Europe close: Corporate earnings buoy stocks
European shares stayed in record territory on Tuesday, boosted by another raft of strong corporate earnings and return of dividend payouts from the likes of BP.
The benchmark Stoxx 600 was up 0.20% to 465.38 points, alongside a 0.09% dip for the German Dax to 15,555.08.
France's Cac-40 on the other hand gained 0.72% to finish at 6,723.81, while Spain's Ibex 35 edged up 0.16% to 8,772.7.
Major markets in Asia-Pacific were mostly lower as Hong Kong-listed Chinese online gambling shares plunged after being described as “opium” by Chinese state media.

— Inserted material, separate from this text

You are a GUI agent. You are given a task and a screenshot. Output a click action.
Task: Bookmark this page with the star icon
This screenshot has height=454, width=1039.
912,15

Oil major BP rose 6% as it lifted its dividend and ramped up share buybacks after second-quarter profit rose to $2.8bn.
"There is little doubt that the rise in the oil price has helped BP this quarter, along with the rest of its peers, however if the company wants to meet CEO Bernard Looney’s plans for a 40% reduction in oil and gas production by 2030, then it will need to invest a lot more in renewables to be able to do that," said CMC Markets UK analyst Michael Hewson.

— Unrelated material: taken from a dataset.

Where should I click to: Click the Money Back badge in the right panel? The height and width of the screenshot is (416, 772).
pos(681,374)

"While shareholders will no doubt be pleased at today’s extra windfall, you have to question whether this is the best long-term use of the company’s surplus cash flow."
In other equity news, shares in Bank of Ireland topped the Stoxx 600 with a 8% gain as the bank swung into an underlying pre-tax profit of €465m for the first half of the year, compared to a loss of €669m last year.

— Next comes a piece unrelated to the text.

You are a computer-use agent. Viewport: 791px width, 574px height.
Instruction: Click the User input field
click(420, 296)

Loan impairment charges for the period came to €1m down from €937m at the height of the Covid pandemic, reflecting the "improved economic outlook and muted loan loss experience in the period”, BoI said.
Societe Generale shares were also higher as the French bank reported net income of €1.44bn for the second quarter, smashing the €704m projected by analysts. Standard Chartered was also on the rise after it reported an increase in first-half profits and said it was resuming dividends against an improving economic backdrop.
Shares in carmaker Stellantis climbed 4% after it raised its full-year target on its adjusted operating profit margin.
Insurer Hiscox jumped after saying it swung to an interim profit as gross premiums written rose across its divisions.
Direct Line was also in the black as it reported higher interim earnings on the back of lower motor claims as the pandemic kept drivers off roads during lockdowns.
On the downside, Smiths Group was the second worst performer on the top-flight index with a 10% fall after announcing late on Monday that it had agreed to sell its medical unit to TA Associates for $2.3bn.
Rotork slumped 7% after it announced plans for chief executive Kevin Hostetler to leave the company as the industrial instruments maker posted a 2.4% profit increase for the first half.
TP ICAP declined 2% after it said revenues dipped in the first half amid quieter markets.
Shares of Dutch firm Prosus, which has a stake in Chinese tech giant Tencent, fell 7% as Chinese officials took aim at video game producers once again.